Content starts

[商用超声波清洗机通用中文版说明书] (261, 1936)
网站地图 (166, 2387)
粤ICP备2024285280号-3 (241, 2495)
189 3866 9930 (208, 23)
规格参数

Content ends

* WORK TASK
Produce the entries above once more, identical in every detail.

* RESPONSE TO THIS EXERCISE
[商用超声波清洗机通用中文版说明书] (261, 1936)
网站地图 (166, 2387)
粤ICP备2024285280号-3 (241, 2495)
189 3866 9930 (208, 23)
规格参数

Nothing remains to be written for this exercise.